Looking ahead to 2023, what we find most interesting is the U.S. renewable energy sector. The Inflation Reduction Act (IRA) represents a turning point for the U.S. renewable energy sector. Broad economic support that directly benefits solar, wind, energy storage, and clean hydrogen should drive capital investment and growth in the future. In addition, the IRA should accelerate the decarbonization of the U.S. energy sector.
However, from an impact investing perspective, it is important to evaluate the opportunity set, as there will be winners and losers, underscoring the need for bottom-up fundamental research.
The International Finance Corporation (IFC) estimates that there is a US$5.2 trillion financing gap for micro, small and medium-sized enterprises (MSMEs) in developing economies. This year, we expect this gap to narrow because MSMEs contribute significantly to sustainable growth in developing economies by creating jobs, reducing inequality, and stimulating economic activity.
Social bonds offer impact investors an effective tool to channel capital from banks and financial institutions to MSMEs in developing economies. Unfortunately, social bond issuance in 2022 was down by more than 50% from the previous year. Impact capital markets-both on the issuer and investor side need to mobilize capital toward these SMEs to support socioeconomic progress, promote financial inclusion, and enable social equity. We need all market participants – banks, financial institutions, and investors – to redouble their efforts, commitment, and capital.
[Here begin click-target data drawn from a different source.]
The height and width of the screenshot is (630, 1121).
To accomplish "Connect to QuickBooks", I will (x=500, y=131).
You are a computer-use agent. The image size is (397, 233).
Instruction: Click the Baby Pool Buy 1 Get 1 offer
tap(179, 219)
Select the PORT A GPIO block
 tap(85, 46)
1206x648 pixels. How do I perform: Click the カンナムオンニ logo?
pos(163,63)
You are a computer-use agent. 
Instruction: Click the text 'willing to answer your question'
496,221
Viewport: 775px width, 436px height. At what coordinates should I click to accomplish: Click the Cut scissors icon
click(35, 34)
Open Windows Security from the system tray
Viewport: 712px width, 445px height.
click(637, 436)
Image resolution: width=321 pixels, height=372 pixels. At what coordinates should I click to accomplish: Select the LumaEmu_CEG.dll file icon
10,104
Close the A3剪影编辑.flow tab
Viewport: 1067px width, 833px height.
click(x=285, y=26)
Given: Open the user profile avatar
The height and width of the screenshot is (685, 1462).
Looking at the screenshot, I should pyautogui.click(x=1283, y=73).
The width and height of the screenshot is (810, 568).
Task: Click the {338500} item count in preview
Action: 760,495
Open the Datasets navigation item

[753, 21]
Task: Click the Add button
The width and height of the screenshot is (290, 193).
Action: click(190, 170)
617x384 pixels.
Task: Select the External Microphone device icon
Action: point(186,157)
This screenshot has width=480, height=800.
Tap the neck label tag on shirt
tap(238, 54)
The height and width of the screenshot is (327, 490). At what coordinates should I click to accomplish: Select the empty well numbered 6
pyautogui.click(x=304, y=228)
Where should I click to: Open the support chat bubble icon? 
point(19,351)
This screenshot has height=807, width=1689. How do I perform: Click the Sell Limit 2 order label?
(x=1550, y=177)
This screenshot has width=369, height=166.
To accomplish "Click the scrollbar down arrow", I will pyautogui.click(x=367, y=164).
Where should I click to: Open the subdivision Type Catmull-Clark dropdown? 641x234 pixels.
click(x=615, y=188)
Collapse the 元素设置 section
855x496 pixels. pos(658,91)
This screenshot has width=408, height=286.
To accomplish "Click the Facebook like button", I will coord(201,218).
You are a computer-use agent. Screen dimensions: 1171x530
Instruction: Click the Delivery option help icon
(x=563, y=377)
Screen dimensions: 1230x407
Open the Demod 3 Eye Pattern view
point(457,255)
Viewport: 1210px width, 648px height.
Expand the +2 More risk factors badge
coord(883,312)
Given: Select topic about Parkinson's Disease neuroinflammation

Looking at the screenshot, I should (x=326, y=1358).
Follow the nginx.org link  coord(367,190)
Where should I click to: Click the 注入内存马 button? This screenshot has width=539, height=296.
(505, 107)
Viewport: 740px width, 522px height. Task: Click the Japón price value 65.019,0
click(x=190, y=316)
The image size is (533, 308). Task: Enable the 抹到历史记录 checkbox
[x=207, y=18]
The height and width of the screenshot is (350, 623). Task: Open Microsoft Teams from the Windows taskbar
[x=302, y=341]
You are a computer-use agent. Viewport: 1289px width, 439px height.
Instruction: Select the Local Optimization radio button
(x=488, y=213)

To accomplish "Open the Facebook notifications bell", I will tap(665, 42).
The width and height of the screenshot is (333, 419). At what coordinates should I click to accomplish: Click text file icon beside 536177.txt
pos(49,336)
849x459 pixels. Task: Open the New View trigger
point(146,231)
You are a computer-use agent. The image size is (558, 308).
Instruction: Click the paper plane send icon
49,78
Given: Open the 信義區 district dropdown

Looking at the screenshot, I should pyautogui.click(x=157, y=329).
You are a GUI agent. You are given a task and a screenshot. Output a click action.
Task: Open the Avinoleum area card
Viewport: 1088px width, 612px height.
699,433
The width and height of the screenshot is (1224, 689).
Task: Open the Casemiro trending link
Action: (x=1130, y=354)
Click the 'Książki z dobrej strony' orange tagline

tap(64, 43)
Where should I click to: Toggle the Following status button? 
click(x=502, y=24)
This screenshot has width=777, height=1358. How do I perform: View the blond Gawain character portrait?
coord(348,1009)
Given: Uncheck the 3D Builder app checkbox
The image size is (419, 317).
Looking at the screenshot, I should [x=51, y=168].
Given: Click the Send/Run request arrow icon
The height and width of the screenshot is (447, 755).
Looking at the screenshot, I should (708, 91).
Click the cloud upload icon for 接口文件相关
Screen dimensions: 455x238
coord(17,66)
The main trend we will see in 2023 is the amount of greenwashing taking place in the sustainability-linked bond (SLB) market, i.e. securities where the future coupon is linked to the achievement of sustainability performance targets. While this seems like a good idea, in theory, we have seen several companies exploit this structure by including unambitious targets that are measured just prior to the bond’s maturity. The SLB structure could be a powerful tool for companies that are serious about the transition but do not have projects to finance in a green or social bond format. Unfortunately, the SLB label is exploited by issuers simply to reduce funding costs.